- ENTRIES SUPPLIED:
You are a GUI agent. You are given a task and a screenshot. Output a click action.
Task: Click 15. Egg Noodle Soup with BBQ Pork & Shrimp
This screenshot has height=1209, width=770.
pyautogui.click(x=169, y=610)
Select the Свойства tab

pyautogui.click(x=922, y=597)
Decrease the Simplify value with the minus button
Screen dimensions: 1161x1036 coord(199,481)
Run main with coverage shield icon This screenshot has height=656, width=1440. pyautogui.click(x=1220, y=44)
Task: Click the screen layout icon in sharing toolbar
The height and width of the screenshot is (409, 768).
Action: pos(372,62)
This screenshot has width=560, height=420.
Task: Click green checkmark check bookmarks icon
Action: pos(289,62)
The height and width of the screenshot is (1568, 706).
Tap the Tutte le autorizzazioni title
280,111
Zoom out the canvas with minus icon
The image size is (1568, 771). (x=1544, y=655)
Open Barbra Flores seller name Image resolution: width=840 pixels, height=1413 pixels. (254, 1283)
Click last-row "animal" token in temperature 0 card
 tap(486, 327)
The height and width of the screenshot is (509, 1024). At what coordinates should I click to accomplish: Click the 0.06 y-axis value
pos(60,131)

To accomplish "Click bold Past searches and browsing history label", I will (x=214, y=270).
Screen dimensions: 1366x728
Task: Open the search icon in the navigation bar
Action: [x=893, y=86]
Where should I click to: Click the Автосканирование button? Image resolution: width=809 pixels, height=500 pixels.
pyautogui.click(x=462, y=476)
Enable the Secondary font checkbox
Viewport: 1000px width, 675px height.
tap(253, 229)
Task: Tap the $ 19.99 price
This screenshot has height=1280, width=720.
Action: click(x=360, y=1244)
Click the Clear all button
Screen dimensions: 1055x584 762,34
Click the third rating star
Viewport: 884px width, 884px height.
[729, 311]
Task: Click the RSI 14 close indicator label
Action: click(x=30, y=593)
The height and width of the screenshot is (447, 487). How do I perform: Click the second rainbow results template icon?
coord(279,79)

- TASK ITEM: Output all the lines above. Keep each one exact.

- EXERCISE RESPONSE:
You are a GUI agent. You are given a task and a screenshot. Output a click action.
Task: Click 15. Egg Noodle Soup with BBQ Pork & Shrimp
This screenshot has height=1209, width=770.
pyautogui.click(x=169, y=610)
Select the Свойства tab

pyautogui.click(x=922, y=597)
Decrease the Simplify value with the minus button
Screen dimensions: 1161x1036 coord(199,481)
Run main with coverage shield icon This screenshot has height=656, width=1440. pyautogui.click(x=1220, y=44)
Task: Click the screen layout icon in sharing toolbar
The height and width of the screenshot is (409, 768).
Action: pos(372,62)
This screenshot has width=560, height=420.
Task: Click green checkmark check bookmarks icon
Action: pos(289,62)
The height and width of the screenshot is (1568, 706).
Tap the Tutte le autorizzazioni title
280,111
Zoom out the canvas with minus icon
The image size is (1568, 771). (x=1544, y=655)
Open Barbra Flores seller name Image resolution: width=840 pixels, height=1413 pixels. (254, 1283)
Click last-row "animal" token in temperature 0 card
 tap(486, 327)
The height and width of the screenshot is (509, 1024). At what coordinates should I click to accomplish: Click the 0.06 y-axis value
pos(60,131)

To accomplish "Click bold Past searches and browsing history label", I will (x=214, y=270).
Screen dimensions: 1366x728
Task: Open the search icon in the navigation bar
Action: [x=893, y=86]
Where should I click to: Click the Автосканирование button? Image resolution: width=809 pixels, height=500 pixels.
pyautogui.click(x=462, y=476)
Enable the Secondary font checkbox
Viewport: 1000px width, 675px height.
tap(253, 229)
Task: Tap the $ 19.99 price
This screenshot has height=1280, width=720.
Action: click(x=360, y=1244)
Click the Clear all button
Screen dimensions: 1055x584 762,34
Click the third rating star
Viewport: 884px width, 884px height.
[729, 311]
Task: Click the RSI 14 close indicator label
Action: click(x=30, y=593)
The height and width of the screenshot is (447, 487). How do I perform: Click the second rainbow results template icon?
coord(279,79)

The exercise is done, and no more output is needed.